La imparcialidad judicial es soporte estructural del proceso y se integra en el derecho fundamental a un proceso con todas las garantías. Negarla abiertamente en público, al margen de los cauces procesales, respecto de un concreto juzgador y un determinado proceso y hacerlo sin aportar razón pertinente alguna, sino aventurando simples presunciones, entraña un grave menosprecio del honor profesional de quien sufra tal afrenta, a quien el ordenamiento ampara para defender su probidad.
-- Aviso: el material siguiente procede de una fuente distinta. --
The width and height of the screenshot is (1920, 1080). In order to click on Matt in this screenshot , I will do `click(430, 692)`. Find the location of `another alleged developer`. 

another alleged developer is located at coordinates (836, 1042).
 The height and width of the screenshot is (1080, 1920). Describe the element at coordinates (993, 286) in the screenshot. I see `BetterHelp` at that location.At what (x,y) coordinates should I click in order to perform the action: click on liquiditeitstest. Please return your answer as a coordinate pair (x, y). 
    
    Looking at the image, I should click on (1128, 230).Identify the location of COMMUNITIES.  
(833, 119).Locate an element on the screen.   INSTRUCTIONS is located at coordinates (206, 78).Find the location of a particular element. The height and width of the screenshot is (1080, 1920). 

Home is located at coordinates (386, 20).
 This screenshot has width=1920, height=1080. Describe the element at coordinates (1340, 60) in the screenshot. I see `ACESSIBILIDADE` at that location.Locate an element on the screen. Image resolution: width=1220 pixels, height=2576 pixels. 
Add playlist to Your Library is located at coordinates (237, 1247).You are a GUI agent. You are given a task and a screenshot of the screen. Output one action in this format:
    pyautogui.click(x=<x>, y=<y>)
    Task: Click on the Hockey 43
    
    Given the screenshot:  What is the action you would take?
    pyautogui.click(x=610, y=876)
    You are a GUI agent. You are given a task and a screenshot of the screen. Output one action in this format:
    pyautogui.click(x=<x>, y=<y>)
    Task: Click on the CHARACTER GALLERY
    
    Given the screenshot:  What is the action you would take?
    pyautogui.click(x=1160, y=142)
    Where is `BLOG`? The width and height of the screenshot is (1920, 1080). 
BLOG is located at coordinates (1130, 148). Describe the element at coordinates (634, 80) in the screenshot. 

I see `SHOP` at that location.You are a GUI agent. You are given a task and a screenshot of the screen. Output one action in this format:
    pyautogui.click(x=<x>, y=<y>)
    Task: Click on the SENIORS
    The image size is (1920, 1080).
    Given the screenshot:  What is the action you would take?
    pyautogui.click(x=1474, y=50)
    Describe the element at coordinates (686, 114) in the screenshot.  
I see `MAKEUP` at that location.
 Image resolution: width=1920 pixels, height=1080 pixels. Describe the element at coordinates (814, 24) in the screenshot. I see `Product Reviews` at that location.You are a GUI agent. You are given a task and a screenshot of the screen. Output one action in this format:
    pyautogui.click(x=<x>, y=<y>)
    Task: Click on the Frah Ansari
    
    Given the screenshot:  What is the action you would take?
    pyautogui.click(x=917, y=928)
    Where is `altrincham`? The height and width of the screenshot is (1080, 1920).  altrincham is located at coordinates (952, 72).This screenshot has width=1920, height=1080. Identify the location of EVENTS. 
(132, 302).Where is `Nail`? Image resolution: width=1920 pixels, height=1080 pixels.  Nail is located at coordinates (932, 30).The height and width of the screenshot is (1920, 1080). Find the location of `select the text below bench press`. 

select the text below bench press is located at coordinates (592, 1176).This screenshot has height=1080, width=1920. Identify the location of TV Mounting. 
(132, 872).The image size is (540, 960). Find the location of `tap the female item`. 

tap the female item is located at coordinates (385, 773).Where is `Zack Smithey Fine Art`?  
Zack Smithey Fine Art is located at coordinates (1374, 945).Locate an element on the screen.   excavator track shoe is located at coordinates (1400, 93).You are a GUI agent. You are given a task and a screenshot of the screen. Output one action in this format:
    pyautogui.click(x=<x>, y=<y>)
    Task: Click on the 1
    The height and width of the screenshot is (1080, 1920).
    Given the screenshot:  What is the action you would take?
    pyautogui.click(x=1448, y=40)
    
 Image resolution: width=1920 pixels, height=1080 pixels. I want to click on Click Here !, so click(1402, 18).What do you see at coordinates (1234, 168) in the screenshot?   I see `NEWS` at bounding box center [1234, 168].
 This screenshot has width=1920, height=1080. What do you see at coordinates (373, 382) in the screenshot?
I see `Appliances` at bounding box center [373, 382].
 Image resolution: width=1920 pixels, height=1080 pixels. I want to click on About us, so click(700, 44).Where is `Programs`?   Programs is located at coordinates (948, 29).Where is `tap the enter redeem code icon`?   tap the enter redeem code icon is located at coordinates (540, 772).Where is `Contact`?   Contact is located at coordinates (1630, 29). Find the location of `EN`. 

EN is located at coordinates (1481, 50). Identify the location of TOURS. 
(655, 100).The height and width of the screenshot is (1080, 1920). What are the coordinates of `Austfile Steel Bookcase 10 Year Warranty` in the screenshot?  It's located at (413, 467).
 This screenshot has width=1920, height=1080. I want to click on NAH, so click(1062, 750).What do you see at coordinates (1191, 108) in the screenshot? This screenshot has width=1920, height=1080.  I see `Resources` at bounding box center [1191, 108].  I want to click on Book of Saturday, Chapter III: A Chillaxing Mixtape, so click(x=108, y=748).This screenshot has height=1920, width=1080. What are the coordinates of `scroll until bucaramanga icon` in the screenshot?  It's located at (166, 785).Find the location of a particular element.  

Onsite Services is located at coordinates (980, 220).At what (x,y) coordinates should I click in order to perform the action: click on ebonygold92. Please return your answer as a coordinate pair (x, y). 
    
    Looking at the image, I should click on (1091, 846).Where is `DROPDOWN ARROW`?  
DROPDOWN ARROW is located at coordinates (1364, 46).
Las resoluciones judiciales son plenamente susceptibles de crítica por la ciudadanía, pues en nuestra democracia pluralista la jurisdicción se ejerce no sólo en el seno del debate procesal, sino también, dictada la resolución que proceda, ante el foro de la opinión pública libre. Pero lo que la Constitución no protege es la censura a esas resoluciones o a sus autores que parta exclusivamente, ya de la reprobación ad personam, sin razón atendible, de quienes las dictaron, ya de premisas argumentales (la aducida incorrección de la pericia, sobre todo) que no consienten, en manera alguna, concluir en reproche tan severo como el de parcialidad. Son dicterios, no criterios, los que así se difunden entonces, con daño tanto para el honor profesional del juez al que se dirigen como para la confianza en la justicia, esto es, en una imparcialidad judicial que se presume siempre y que no puede ponerse en público entredicho sin datos o argumentos aptos para justificar acusaciones tan graves.